第78話 真の武士

 蘆屋満彦は焦っていた。春近達が、こんなに早く到着するとは思ってもいなかったのだ。

 完全に計算が狂ってしまっている。

 

 鬼の少女達の中で厄介なのは、酒吞瑠璃を除けば人を操る能力の大嶽渚くらいだと思っていた。

 武力系の能力ならば、いくらでも近代兵器で対応できる。そう思っていた。


 しかし、現実に起きている状況を鑑みるに、別の何か強い力が働いているようなのだ。

 何か別の……とんでもない力が。
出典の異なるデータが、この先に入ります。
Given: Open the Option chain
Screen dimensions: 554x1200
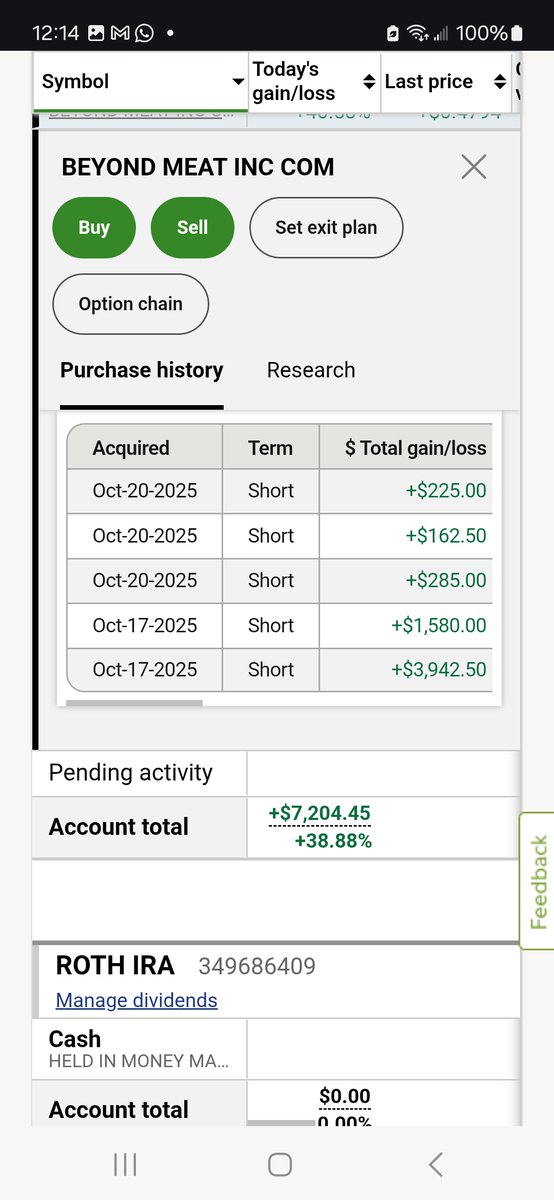Looking at the screenshot, I should point(130,304).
運命の歯車を操る存在を見落としているような……。


 この時の彼は、百鬼アリスの本当の能力を見誤っていた。


 陰陽庁も公式にはアリスの能力は不明となっており、近寄る人に不幸をもたらしたり不可解な現象を引き起こすと認識されていた。

 しかし満彦は、春近と出会ってから、彼女が真の能力に覚醒したことは知らない。


 栞子も鬼の少女達と仲良くなってからは、陰陽庁への定期連絡でも詳しいことは伝えていなかった。
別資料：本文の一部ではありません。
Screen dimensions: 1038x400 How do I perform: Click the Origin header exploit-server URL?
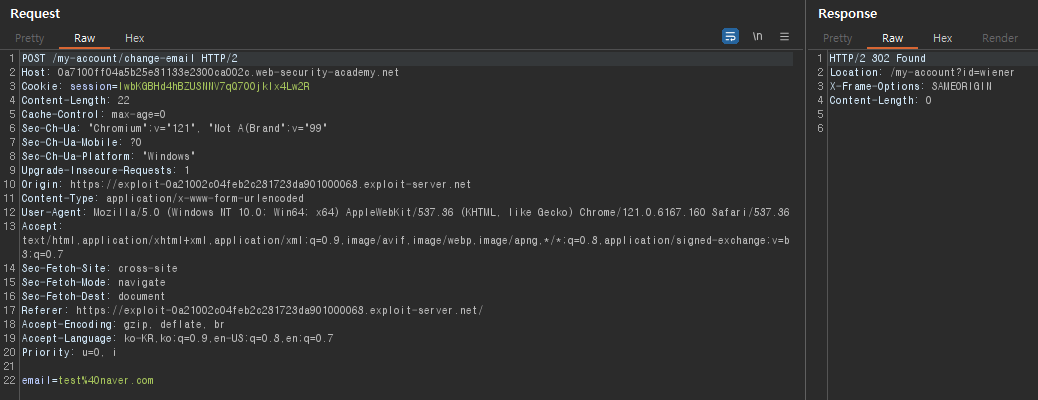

 満彦は部屋の中央に描いた魔法陣の中央にルリを寝かせ、禁呪の儀式に取り掛かった。

 天狗の少女は結界の為に、部屋の隅に待機している。


「もう少し、もう少しで我は……」



 焦っているのはもう一人居た。

 部屋の隅で儀式を眺めている高級そうなスーツを着た男……弓削ゆげ道久みちひさである。
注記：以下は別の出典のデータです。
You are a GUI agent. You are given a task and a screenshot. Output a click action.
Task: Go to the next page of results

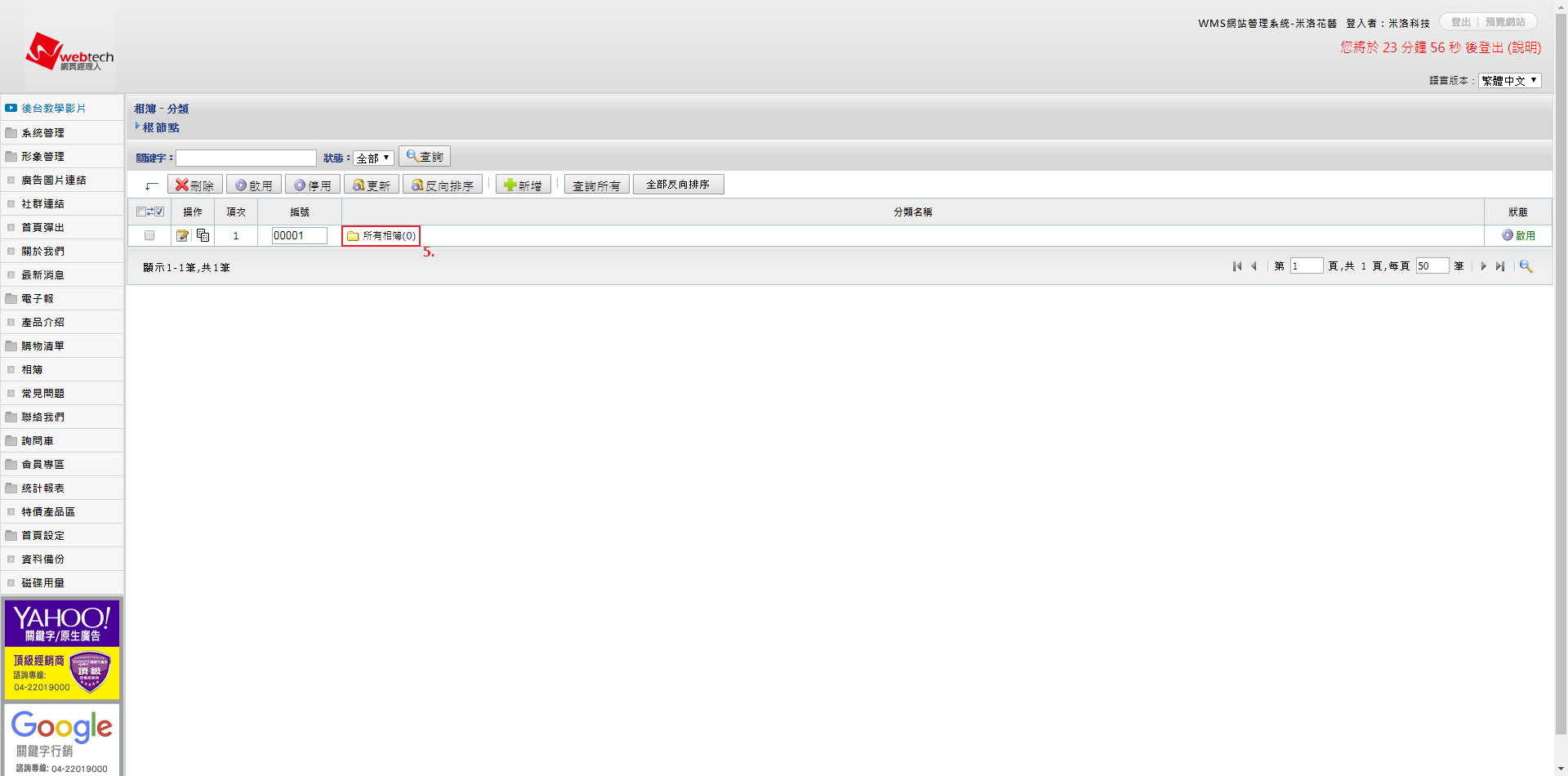[x=1483, y=266]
 彼は、元長官の源尊利を態々わざわざ連れてきて、儀式を見せつけ様としていたのだった。

 先程までの仰々しくて慇懃無礼いんぎんぶれいな態度は鳴りを潜め、エントランス付近で大乱闘が始まってからというもの、落ち着き無く足を動かしたりハンカチで汗を拭ってばかりだ。


「法師……まだですかな……もう、敵がすぐそこまで……」

 恐る恐る道久が満彦に声をかけた。


 その満彦は、この男の声を無視して遥に命令をする。

「飯綱、敵を食い止めに行け! 禁呪の発動まで時間稼ぎをせよ! 残りの四人は結界を張り続けよ!」


「「「はい!」」」




 飯綱遥は一人で部屋を出て階段方向に向かう。


「はぁ、ツイてないな……」

 遥がぼやいた。


「一人で何人もの鬼の少女を止められるわけがないよね。向こうは仲間をさらわれ怒っているに違いないし。あーあっ、私……何だかヤラレ役みたいだ……。なるべく痛くないように早く負けて素通りさせようかな……」





 三階エントランスホール――――


 四天王により殆どの敵が鎮圧され、残るは隊員を率いていた男だた一人である。

 藤堂とうどう瀑布ばくふ、その男は昨年新たに作られた装甲師団の責任者であった。



 急変する安全保障に備え、既存の戦車だけでなく防衛ロボットなども取り入れた国家戦略であるはずの特殊装甲師団。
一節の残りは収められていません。